* **What to produce**
From the line containing "The height and width of the screenshot is (630, 1200)." to the end of the listing, write out every line exactly; leave out everything else.

____

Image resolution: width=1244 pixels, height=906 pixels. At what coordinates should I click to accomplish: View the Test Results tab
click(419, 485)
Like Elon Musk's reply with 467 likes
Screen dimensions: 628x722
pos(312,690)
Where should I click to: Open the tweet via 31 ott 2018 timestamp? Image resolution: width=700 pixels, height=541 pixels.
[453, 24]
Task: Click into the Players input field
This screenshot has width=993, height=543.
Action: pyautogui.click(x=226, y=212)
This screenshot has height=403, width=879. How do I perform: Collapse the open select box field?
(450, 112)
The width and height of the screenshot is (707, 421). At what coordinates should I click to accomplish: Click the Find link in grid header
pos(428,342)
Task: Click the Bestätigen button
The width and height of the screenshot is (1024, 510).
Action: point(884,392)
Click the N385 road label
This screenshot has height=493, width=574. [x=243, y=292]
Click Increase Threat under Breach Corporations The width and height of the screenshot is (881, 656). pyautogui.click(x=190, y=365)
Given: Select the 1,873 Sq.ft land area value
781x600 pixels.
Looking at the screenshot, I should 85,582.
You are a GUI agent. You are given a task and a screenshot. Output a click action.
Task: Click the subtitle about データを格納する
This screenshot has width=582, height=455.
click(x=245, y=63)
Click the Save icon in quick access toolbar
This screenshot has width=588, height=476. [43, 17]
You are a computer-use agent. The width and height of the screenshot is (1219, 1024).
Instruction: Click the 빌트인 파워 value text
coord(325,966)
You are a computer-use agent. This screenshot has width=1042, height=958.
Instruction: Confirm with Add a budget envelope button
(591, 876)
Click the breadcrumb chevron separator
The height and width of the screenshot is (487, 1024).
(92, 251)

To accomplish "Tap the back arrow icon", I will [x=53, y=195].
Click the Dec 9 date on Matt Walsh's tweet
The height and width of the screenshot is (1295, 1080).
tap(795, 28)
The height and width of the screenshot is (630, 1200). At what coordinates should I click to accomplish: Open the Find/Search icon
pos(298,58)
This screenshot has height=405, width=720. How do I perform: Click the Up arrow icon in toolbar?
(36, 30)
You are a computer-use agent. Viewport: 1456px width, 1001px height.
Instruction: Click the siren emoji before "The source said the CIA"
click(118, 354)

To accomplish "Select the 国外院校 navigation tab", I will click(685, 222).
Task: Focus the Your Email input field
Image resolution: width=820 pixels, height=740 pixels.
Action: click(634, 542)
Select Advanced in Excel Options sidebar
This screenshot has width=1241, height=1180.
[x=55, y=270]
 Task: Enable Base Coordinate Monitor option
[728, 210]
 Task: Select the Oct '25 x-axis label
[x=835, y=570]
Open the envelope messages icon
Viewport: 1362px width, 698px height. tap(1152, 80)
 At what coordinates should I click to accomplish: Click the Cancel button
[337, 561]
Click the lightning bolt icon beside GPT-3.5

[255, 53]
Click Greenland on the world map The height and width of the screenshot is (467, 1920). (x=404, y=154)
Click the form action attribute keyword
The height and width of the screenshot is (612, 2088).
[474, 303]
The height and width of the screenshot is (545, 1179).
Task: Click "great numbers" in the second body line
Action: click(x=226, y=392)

____

* **Output for this exercise**
The height and width of the screenshot is (630, 1200). At what coordinates should I click to accomplish: Open the Find/Search icon
pos(298,58)
This screenshot has height=405, width=720. How do I perform: Click the Up arrow icon in toolbar?
(36, 30)
You are a computer-use agent. Viewport: 1456px width, 1001px height.
Instruction: Click the siren emoji before "The source said the CIA"
click(118, 354)

To accomplish "Select the 国外院校 navigation tab", I will click(685, 222).
Task: Focus the Your Email input field
Image resolution: width=820 pixels, height=740 pixels.
Action: click(634, 542)
Select Advanced in Excel Options sidebar
This screenshot has width=1241, height=1180.
[x=55, y=270]
 Task: Enable Base Coordinate Monitor option
[728, 210]
 Task: Select the Oct '25 x-axis label
[x=835, y=570]
Open the envelope messages icon
Viewport: 1362px width, 698px height. tap(1152, 80)
 At what coordinates should I click to accomplish: Click the Cancel button
[337, 561]
Click the lightning bolt icon beside GPT-3.5

[255, 53]
Click Greenland on the world map The height and width of the screenshot is (467, 1920). (x=404, y=154)
Click the form action attribute keyword
The height and width of the screenshot is (612, 2088).
[474, 303]
The height and width of the screenshot is (545, 1179).
Task: Click "great numbers" in the second body line
Action: click(x=226, y=392)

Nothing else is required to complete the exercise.